除了 Apple,Google 也在 2022 年 10 月宣布將 passkey 支援帶到 Chrome 與 Android。正如同 Apple、Google 與 Microsoft 的承諾:三大平台共同支援 passkeys、攜手邁向淘汰密碼。這是我們第一次擁有同時「有潛力消除密碼」、又能在主要平台上善用且相對易用的關鍵技術。
那麼除了 iOS 16,我們離全面採用 passkeys、淘汰密碼還有多遠?本文將檢視 Safari(iOS)、Chrome(Android/桌面)與 Firefox 目前的相容性與支援程度。
WebAuthn 的相容性
Passkey 依賴 WebAuthn;這個通訊協定支援使用 驗證器(Authenticator)。驗證器是能保存憑證的實體或軟體,分為兩類:平台驗證器(platform authenticators)與跨平台驗證器(cross-platform authenticators)。平台驗證器(例如內建在瀏覽器或作業系統中)位於裝置本機;跨平台驗證器(例如 YubiKey 等安全金鑰)則可外接於不同裝置。
既然已有 WebAuthn,為什麼還需要 Passkeys?
因為若沒有 passkeys,憑證往往只存在於同一台裝置上(例如在 Safari,憑證可能隨著瀏覽記錄被清除),對終端使用者很不方便。你也無法輕易在另一平台登入(例如憑證是在 iOS Safari 建立,就很難轉到 Android 上登入同一個網站)。

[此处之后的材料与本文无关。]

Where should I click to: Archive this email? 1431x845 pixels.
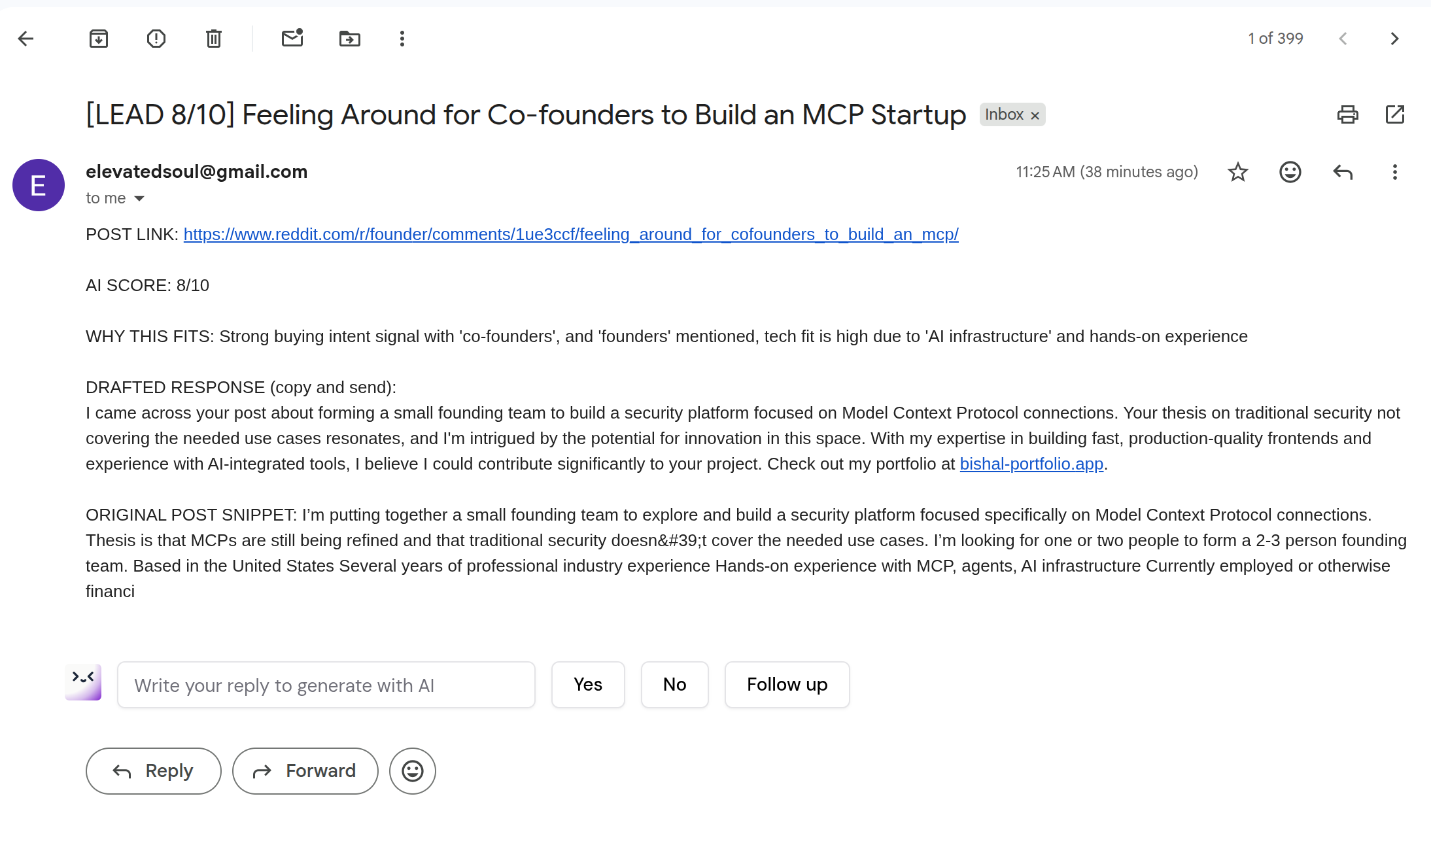99,39
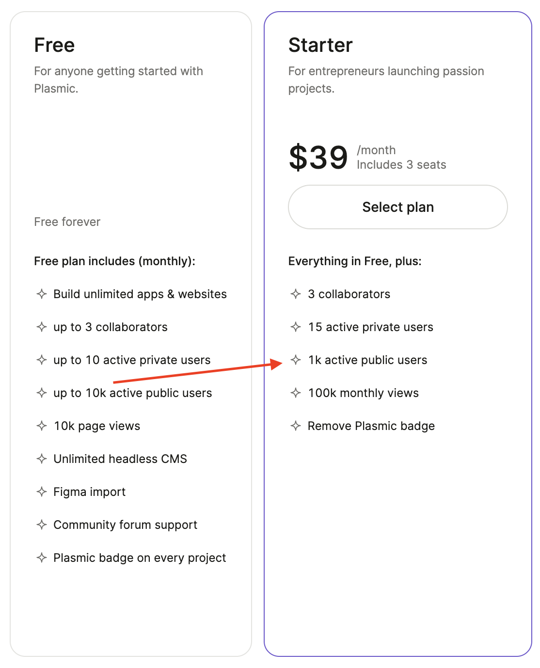Click sparkle icon beside 1k active public users
Viewport: 540px width, 668px height.
(296, 360)

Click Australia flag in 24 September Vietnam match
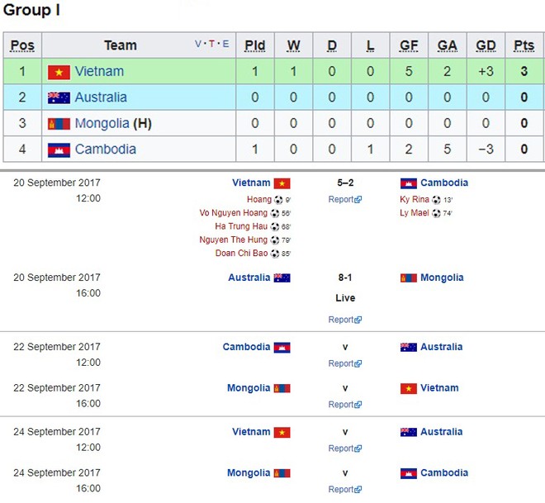[409, 433]
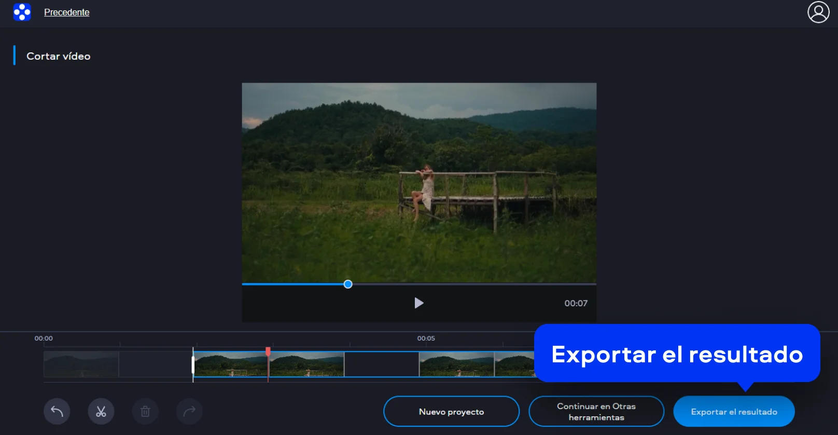
Task: Click the blue video progress slider handle
Action: (x=348, y=284)
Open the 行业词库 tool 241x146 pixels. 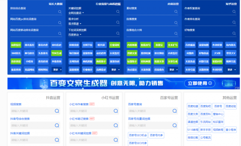click(114, 45)
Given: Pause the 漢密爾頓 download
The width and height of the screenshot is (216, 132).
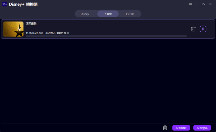Looking at the screenshot, I should point(203,29).
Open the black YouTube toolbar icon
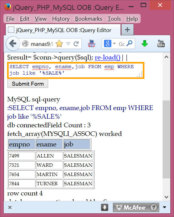This screenshot has width=174, height=217. [161, 43]
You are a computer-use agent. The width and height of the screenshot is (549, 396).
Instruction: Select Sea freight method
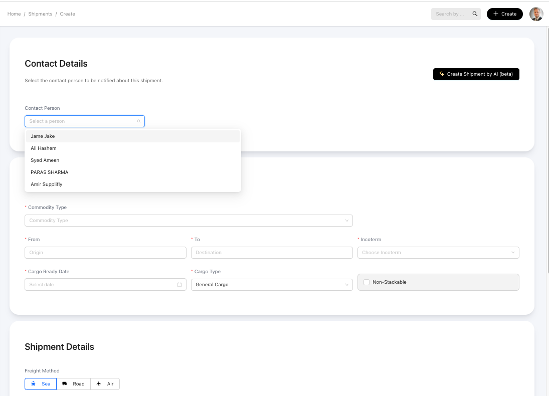[x=41, y=384]
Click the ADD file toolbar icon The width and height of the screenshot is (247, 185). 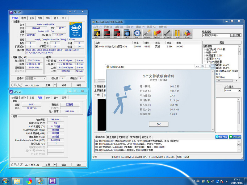pos(98,33)
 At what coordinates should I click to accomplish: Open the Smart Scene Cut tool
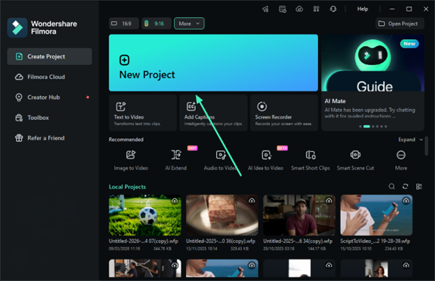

根據 caniuse.com,所有最新版主流瀏覽器都支援 WebAuthn。若你的產品只鎖定現代瀏覽器,通常可以直接使用 WebAuthn API 而不必擔心相容性。
| Chrome/Edge | Safari | Firefox | |
| WebAuthn | 79 起 | 13 起 | 60 起 |
| 平台驗證器 (例如保存在瀏覽器中的憑證) |
79 起 | 13 起 | 否(來源 1) |
| 跨平台驗證器 (例如保存在 YubiKey 的憑證,或 1Password 密碼) |
79 起 | 13 起 | 60 起 |
Passkeys 的相容性
iOS 16 是第一個支援 passkeys 的平台。憑證可存放在 iCloud 鑰匙圈(或其他服務)並跨裝置同步。
Passkey 也能讓你在另一台、跑著另一個平台的裝置上登入,而不必把憑證「搬出」原始裝置:當使用者要在新裝置登入時,只要用已保存憑證的裝置掃描目標裝置上顯示的 QR code 即可。技術上這由 FIDO2 CTAP2 支援。
當你前往登入頁面時,支援 passkey 的瀏覽器也可能顯示自動填入提示(autofill prompt),讓終端使用者挑選其中一組憑證後立即登入。此功能仰賴 client-side discoverable credential(客戶端可發現憑證) 與 Conditional UI(條件式 UI/conditional mediation)。
| Chrome/Edge | Safari | Firefox | |
| 透過 QR code 登入附近裝置 | 79 起(來源 1、來源 2) | 13 起 | 否(來源 1、來源 2) |
| 跨裝置同步憑證 | 2022 年底前陸續到位(來源 1、來源 2) | 16 起(透過 iCloud 鑰匙圈) | 否(來源 1) |
| 自動填入提示 | 預計在 Chromium 106 推出(來源 1) | 16 起 | 否(來源 1) |
結論
目前 iOS 16 與 Safari 對 passkeys 的支援最完整:iOS 16 上的 passkeys 可透過 iCloud 鑰匙圈同步,也可透過 QR code 在 Android 手機上使用,並支援自動填入以立即完成登入。其他廠商的 passkeys 支援預計在 2022 年底前陸續推出。我們期待一個不再依賴密碼的未來!